WORK TO COMPLETE ▸
In the records that follow, find the line with "Click Adressetikett drucken"; from there, retype every line exactly through the line with "Given: Click the WHT/RED label at right pin 9", which also belongs to the answer.

DATASET ENTRIES ▸
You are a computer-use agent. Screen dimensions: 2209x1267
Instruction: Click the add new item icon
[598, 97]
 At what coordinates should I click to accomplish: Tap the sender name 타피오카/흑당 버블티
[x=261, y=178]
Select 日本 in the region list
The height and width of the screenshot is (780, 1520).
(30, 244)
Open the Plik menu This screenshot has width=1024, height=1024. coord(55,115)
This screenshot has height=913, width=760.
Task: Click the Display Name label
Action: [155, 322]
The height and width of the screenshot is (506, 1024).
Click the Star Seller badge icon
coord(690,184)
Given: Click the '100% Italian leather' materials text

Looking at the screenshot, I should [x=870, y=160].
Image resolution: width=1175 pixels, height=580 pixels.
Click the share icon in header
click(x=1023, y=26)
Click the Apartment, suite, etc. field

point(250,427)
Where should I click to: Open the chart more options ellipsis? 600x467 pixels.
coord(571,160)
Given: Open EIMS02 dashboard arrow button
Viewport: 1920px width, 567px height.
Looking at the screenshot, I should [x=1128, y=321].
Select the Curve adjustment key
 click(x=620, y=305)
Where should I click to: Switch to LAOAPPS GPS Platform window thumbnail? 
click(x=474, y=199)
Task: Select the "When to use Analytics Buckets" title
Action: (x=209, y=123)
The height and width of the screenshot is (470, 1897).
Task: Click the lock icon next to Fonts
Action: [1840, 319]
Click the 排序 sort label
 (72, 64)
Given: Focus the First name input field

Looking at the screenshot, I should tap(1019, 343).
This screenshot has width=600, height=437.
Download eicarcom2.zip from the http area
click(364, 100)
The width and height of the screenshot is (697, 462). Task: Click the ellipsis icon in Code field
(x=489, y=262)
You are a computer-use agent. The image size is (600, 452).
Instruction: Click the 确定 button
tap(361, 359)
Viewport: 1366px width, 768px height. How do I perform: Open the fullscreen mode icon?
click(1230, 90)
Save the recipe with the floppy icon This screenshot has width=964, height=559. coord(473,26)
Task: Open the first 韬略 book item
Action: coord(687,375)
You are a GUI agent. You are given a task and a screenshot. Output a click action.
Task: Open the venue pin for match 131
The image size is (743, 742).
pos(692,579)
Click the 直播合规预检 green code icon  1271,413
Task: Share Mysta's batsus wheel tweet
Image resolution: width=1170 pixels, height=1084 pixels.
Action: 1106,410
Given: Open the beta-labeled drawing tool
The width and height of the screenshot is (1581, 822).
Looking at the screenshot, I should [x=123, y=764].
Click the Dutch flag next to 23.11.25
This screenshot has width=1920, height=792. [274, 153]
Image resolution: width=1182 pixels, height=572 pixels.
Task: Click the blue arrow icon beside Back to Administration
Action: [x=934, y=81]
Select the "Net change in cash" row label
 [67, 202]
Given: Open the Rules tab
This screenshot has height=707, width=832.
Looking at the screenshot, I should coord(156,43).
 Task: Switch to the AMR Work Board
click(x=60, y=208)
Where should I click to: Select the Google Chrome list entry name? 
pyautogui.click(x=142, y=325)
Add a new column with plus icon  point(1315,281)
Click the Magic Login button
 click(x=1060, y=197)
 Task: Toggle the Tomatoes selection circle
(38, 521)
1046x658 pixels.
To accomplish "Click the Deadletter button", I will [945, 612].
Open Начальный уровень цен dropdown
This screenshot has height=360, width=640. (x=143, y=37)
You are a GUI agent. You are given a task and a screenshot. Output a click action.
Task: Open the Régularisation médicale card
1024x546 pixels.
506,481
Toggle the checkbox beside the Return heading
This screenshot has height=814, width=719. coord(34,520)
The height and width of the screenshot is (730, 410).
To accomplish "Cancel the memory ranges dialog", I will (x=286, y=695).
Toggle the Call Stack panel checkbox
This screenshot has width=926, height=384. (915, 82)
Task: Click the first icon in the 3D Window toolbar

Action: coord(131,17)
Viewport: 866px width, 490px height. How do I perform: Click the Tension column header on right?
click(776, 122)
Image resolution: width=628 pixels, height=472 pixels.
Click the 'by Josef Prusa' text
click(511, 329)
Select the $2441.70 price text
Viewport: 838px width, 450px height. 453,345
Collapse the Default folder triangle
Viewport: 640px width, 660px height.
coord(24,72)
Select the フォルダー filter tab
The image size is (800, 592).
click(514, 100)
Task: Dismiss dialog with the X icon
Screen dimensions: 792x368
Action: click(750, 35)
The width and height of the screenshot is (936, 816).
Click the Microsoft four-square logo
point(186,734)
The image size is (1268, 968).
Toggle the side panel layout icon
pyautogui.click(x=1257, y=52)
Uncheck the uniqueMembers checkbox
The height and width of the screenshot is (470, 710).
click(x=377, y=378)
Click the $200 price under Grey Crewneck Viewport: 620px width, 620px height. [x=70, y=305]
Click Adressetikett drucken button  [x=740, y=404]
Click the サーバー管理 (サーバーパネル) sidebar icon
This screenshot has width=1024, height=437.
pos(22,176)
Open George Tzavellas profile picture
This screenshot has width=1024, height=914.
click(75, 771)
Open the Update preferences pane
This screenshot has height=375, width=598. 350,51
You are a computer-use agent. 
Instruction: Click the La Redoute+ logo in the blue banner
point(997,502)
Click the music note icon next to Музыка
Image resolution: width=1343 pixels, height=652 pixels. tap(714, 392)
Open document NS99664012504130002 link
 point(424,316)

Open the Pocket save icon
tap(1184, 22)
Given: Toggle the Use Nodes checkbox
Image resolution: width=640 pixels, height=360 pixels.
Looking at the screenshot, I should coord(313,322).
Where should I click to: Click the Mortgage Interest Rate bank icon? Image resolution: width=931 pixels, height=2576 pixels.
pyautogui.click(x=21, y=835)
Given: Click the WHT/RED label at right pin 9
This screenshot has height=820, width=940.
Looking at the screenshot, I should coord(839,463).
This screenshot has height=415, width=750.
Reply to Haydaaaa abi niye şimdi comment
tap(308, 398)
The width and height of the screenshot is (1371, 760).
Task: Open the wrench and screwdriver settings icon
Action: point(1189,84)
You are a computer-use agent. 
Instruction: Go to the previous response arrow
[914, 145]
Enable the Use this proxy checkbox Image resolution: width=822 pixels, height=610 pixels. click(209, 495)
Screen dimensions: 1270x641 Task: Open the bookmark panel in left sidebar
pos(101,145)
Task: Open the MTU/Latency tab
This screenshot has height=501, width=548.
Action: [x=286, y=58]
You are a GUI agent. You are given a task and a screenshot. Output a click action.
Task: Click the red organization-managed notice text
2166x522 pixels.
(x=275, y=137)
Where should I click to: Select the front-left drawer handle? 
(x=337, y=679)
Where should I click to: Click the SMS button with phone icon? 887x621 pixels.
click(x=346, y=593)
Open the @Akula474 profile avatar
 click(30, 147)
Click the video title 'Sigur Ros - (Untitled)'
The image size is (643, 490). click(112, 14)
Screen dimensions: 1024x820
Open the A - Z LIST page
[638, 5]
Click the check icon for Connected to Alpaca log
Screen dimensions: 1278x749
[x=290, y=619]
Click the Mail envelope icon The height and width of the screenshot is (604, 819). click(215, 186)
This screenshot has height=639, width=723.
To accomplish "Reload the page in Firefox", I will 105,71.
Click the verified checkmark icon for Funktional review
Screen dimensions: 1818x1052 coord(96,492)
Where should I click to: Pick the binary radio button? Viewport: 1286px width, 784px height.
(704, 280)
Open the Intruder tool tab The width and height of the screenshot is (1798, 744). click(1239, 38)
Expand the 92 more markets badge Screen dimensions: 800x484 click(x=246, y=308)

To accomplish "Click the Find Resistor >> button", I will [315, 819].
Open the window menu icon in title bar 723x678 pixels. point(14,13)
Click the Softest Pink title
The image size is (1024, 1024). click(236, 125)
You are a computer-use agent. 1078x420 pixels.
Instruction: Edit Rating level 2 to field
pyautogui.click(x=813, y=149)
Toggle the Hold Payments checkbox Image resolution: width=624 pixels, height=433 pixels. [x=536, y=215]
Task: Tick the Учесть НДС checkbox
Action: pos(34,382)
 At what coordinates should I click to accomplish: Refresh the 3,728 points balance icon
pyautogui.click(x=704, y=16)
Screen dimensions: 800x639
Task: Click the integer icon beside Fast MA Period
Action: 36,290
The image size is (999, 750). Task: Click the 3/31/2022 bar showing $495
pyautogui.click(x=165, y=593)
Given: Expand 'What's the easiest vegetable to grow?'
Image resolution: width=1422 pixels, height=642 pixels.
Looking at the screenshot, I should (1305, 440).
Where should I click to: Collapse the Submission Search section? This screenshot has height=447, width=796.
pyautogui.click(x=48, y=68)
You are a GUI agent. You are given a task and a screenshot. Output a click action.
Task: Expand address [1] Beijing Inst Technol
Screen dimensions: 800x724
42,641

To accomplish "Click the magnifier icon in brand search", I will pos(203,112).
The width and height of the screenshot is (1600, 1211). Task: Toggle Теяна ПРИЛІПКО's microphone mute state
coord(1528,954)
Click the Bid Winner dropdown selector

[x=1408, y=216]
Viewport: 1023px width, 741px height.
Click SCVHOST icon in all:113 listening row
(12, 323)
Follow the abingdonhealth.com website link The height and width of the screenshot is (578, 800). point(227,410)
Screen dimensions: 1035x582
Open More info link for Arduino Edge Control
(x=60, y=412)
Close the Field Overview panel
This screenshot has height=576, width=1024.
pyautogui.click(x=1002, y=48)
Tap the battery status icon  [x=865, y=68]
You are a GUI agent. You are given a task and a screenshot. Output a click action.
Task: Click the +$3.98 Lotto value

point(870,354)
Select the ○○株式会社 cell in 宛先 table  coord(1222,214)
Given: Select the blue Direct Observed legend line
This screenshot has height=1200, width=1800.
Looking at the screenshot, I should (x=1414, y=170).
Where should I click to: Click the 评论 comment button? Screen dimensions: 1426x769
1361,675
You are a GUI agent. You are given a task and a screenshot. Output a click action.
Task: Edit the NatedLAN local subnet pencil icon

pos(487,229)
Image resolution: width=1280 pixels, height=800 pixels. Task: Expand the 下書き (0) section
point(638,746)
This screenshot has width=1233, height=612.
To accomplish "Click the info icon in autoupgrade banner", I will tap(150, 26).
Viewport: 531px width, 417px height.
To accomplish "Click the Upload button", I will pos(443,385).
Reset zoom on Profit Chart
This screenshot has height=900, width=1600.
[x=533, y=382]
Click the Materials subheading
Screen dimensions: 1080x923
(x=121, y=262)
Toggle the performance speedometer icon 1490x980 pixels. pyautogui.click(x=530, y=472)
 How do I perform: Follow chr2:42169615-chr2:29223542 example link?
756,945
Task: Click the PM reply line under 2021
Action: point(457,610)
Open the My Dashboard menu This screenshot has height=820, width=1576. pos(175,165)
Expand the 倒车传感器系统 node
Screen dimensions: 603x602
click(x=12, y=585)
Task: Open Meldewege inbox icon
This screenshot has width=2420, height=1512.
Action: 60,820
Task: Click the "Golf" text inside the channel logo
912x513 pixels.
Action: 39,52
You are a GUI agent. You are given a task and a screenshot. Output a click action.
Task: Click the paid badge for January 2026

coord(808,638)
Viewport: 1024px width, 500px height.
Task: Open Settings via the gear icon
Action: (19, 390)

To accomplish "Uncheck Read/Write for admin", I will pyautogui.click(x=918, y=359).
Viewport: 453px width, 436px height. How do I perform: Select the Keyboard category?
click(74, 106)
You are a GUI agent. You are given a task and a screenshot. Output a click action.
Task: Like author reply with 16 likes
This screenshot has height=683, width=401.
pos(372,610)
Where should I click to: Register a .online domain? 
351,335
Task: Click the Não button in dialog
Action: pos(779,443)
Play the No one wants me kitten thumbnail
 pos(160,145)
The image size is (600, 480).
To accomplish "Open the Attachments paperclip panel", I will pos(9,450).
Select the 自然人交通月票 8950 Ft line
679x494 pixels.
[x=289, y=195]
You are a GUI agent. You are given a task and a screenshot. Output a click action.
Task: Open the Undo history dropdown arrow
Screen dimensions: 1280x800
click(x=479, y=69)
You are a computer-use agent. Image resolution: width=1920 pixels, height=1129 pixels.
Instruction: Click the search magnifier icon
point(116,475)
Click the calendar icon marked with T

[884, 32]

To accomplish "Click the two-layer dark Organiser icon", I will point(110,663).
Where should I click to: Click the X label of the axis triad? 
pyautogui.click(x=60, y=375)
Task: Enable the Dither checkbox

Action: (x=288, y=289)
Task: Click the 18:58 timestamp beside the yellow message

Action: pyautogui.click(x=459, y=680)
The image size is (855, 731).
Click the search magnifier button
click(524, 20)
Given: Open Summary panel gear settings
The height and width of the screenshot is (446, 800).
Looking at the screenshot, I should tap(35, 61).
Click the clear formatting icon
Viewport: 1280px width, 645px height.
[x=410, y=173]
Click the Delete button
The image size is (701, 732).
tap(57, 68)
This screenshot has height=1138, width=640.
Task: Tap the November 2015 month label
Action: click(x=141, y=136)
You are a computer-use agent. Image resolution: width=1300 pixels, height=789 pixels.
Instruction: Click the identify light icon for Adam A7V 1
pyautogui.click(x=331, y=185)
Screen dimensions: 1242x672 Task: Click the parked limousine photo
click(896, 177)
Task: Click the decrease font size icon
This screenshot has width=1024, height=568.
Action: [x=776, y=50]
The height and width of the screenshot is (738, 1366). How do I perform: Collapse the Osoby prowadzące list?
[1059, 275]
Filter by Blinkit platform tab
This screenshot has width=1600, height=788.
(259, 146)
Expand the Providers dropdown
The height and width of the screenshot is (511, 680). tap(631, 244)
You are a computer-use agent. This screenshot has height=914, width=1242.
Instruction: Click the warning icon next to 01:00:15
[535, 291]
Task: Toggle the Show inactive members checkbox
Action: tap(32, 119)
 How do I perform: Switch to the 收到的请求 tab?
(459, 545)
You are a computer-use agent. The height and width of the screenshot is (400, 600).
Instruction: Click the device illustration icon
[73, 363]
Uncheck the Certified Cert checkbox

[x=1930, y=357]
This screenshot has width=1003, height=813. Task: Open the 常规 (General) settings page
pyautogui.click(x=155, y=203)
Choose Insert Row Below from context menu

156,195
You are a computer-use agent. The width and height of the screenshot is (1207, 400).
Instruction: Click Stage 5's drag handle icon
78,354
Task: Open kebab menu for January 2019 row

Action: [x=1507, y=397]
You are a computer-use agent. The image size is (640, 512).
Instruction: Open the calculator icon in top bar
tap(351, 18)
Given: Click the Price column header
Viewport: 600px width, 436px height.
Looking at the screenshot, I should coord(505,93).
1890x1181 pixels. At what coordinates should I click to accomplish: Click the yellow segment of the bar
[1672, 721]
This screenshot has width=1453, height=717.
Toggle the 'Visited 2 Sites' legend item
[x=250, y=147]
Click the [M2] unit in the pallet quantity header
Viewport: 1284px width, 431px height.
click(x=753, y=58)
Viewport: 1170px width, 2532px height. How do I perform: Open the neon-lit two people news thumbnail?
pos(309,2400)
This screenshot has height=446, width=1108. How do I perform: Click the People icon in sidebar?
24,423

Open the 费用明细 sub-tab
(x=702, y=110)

ANSWER FOR THE TASK ▸
Click Adressetikett drucken button  [x=740, y=404]
Click the サーバー管理 (サーバーパネル) sidebar icon
This screenshot has width=1024, height=437.
pos(22,176)
Open George Tzavellas profile picture
This screenshot has width=1024, height=914.
click(75, 771)
Open the Update preferences pane
This screenshot has height=375, width=598. 350,51
You are a computer-use agent. 
Instruction: Click the La Redoute+ logo in the blue banner
point(997,502)
Click the music note icon next to Музыка
Image resolution: width=1343 pixels, height=652 pixels. tap(714, 392)
Open document NS99664012504130002 link
 point(424,316)

Open the Pocket save icon
tap(1184, 22)
Given: Toggle the Use Nodes checkbox
Image resolution: width=640 pixels, height=360 pixels.
Looking at the screenshot, I should coord(313,322).
Where should I click to: Click the Mortgage Interest Rate bank icon? Image resolution: width=931 pixels, height=2576 pixels.
pyautogui.click(x=21, y=835)
Given: Click the WHT/RED label at right pin 9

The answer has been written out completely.